End-of-stream terminates the data transmission. Multiple consecutive delimiters are collapsed into a single delimiter and terminates the current id-list should one exist.

Unrecognized commands generate a warning but are otherwise ignored.

Examples

Example 1:

 GSA Adaptor Data Version 1 [<delimiter>]
 id-list
 /home/repository/docs/file1
 /home/repository/docs/file2
 /home/repository/docs/file3
 /home/repository/docs/file4
 /home/repository/docs/file5
 
Example 2:

 GSA Adaptor Data Version 1 [<delimiter>]
 id=/home/repository/docs/file1
 id=/home/repository/docs/file2
 crawl-immediately
 last-modified=20110803 16:07:23

 meta-name=Department
 meta-content=Engineering

 meta-name=Creator
 meta-content=howardhawks

 id=/home/repository/docs/file3
 id=/home/repository/docs/file4
 id=/home/repository/docs/file5
 
Data passed to command line authorizer via stdin for authz check. Entries will always occur in this order: user, password, group, id. password and group information is optional. Any number of group and id entries can exist. Each of the documents with a listed id should be checked.
 GSA Adaptor Data Version 1 [<delimiter>]
 user=tim_smith
 password=abc123
 group=managers
 group=research
 id=/home/repository/docs/file1
 id=/home/repository/docs/file2
 
AuthZ response passed from command line authorizer via stdout.

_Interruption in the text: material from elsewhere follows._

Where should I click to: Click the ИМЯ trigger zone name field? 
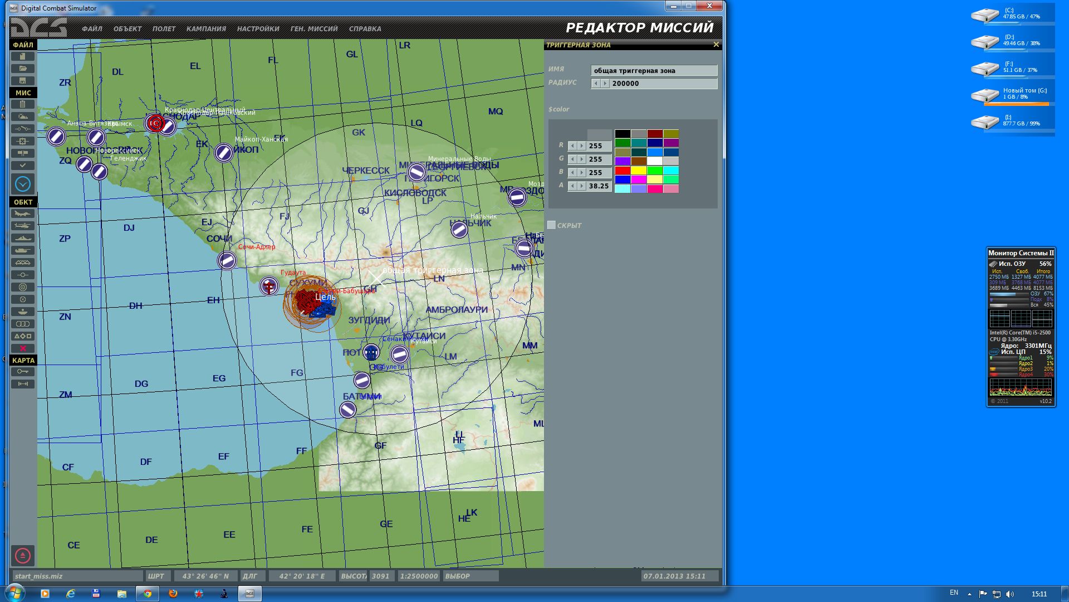654,71
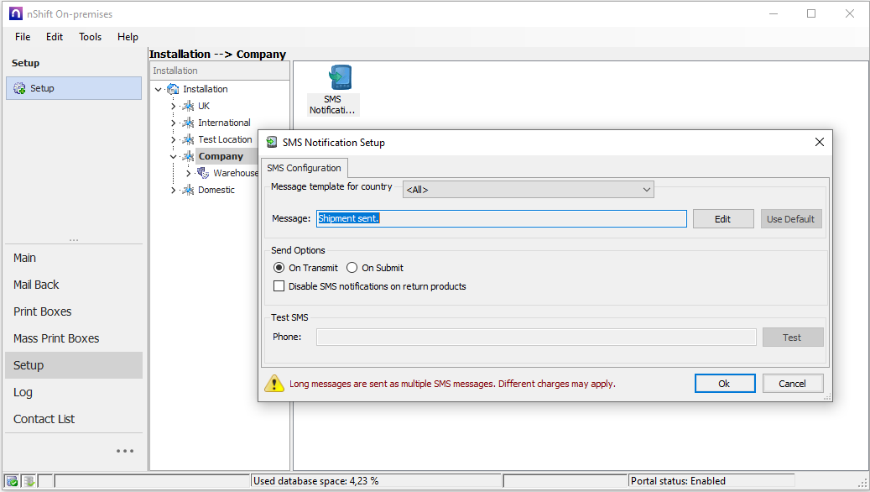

Each doc id must include an authz-status entry.
 GSA Adaptor Data Version 1 [<delimiter>]
 id=/home/repository/docs/file1
 authz-status=PERMIT
 id=/home/repository/docs/file2
 authz-status=DENY
 


Constructor Summary
CommandStreamParser(InputStream inputStream)
           
 
Method Summary
 int getVersionNumber()
           
 Map<DocId,AuthzStatus> readFromAuthorizer()
           
 DocIdPusher.Record readFromLister(DocIdPusher pusher, ExceptionHandler handler)
          Parse a listing response, sending results to pusher.
 void readFromRetriever(DocId docId, Response response)
           
 
Methods inherited from class java.lang.Object
clone, equals, finalize, getClass, hashCode, notify, notifyAll, toString, wait, wait, wait
 

Constructor Detail

CommandStreamParser

public CommandStreamParser(InputStream inputStream)
Method Detail

getVersionNumber

public int getVersionNumber()
                     throws IOException
Throws:
IOException

readFromAuthorizer

public Map<DocId,AuthzStatus> readFromAuthorizer()
                                          throws IOException
Throws:
IOException

readFromRetriever

public void readFromRetriever(DocId docId,
                              Response response)
                       throws IOException
Throws:
IOException

readFromLister

public DocIdPusher.Record readFromLister(DocIdPusher pusher,
                                         ExceptionHandler handler)
                                  throws IOException,
                                         InterruptedException
Parse a listing response, sending results to pusher. If handler is null, then pusher's default handler will be used. In case of failure sending in pusher, the rest of the input stream may not be read.

Returns:
null on success, otherwise the first Record to fail
Throws:
IOException
InterruptedException